→ Texto proporcionado:
Cada año, los cereales Wheaties sacaban cajas especiales con las leyendas del deporte. Por aquel cartón pasaron Edwin Moses, Carl Lewis, Evelyn Ashford y un sinfín más. Todos menos Louganis, que no lo haría hasta 2016. Pero si por algo destacó Louganis es por ser el vivo ejemplo (como Nadia Comaneci) de la perfección. Fue el primero en poner de acuerdo a siete jueces para puntuarle con sendos dieces y el único en atesorar cuatro medallas de oro olímpicas conseguidas en dos Juegos consecutivos (Los Ángeles 1984 y Seúl 1988, en las dos modalidades posibles: trampolín y plataforma). Todo esto a pesar de ser uno de los damnificados del boicot estadounidense a los Juegos de Moscú en 1980 en los que se esperaba que cosechara un oro.

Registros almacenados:
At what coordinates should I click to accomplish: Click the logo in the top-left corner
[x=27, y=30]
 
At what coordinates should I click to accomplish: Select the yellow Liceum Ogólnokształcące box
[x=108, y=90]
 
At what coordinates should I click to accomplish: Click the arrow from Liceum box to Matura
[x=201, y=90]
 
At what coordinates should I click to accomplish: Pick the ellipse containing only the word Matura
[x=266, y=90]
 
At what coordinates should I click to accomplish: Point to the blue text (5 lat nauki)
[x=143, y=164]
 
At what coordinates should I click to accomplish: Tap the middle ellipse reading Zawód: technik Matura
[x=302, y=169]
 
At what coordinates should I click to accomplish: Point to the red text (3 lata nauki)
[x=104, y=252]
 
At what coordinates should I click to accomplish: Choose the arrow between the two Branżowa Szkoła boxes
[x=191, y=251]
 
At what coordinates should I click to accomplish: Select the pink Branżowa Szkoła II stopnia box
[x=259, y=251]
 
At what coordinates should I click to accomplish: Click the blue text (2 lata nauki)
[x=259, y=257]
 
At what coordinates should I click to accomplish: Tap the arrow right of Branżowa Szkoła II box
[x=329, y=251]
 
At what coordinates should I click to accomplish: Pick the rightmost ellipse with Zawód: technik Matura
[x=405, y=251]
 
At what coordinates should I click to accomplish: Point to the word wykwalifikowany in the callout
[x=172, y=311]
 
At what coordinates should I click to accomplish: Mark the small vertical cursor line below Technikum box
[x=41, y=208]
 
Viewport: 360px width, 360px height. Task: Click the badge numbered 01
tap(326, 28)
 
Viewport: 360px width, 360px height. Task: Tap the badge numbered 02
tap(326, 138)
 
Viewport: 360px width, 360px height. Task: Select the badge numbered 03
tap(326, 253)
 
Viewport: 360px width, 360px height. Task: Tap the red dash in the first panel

→ Tu objetivo:
Devuelve sin ningún cambio el fragmento del texto sobre Louganis que comienza en "Cada año, los" y termina en "cosechara un oro.".

→ Resultado:
Cada año, los cereales Wheaties sacaban cajas especiales con las leyendas del deporte. Por aquel cartón pasaron Edwin Moses, Carl Lewis, Evelyn Ashford y un sinfín más. Todos menos Louganis, que no lo haría hasta 2016. Pero si por algo destacó Louganis es por ser el vivo ejemplo (como Nadia Comaneci) de la perfección. Fue el primero en poner de acuerdo a siete jueces para puntuarle con sendos dieces y el único en atesorar cuatro medallas de oro olímpicas conseguidas en dos Juegos consecutivos (Los Ángeles 1984 y Seúl 1988, en las dos modalidades posibles: trampolín y plataforma). Todo esto a pesar de ser uno de los damnificados del boicot estadounidense a los Juegos de Moscú en 1980 en los que se esperaba que cosechara un oro.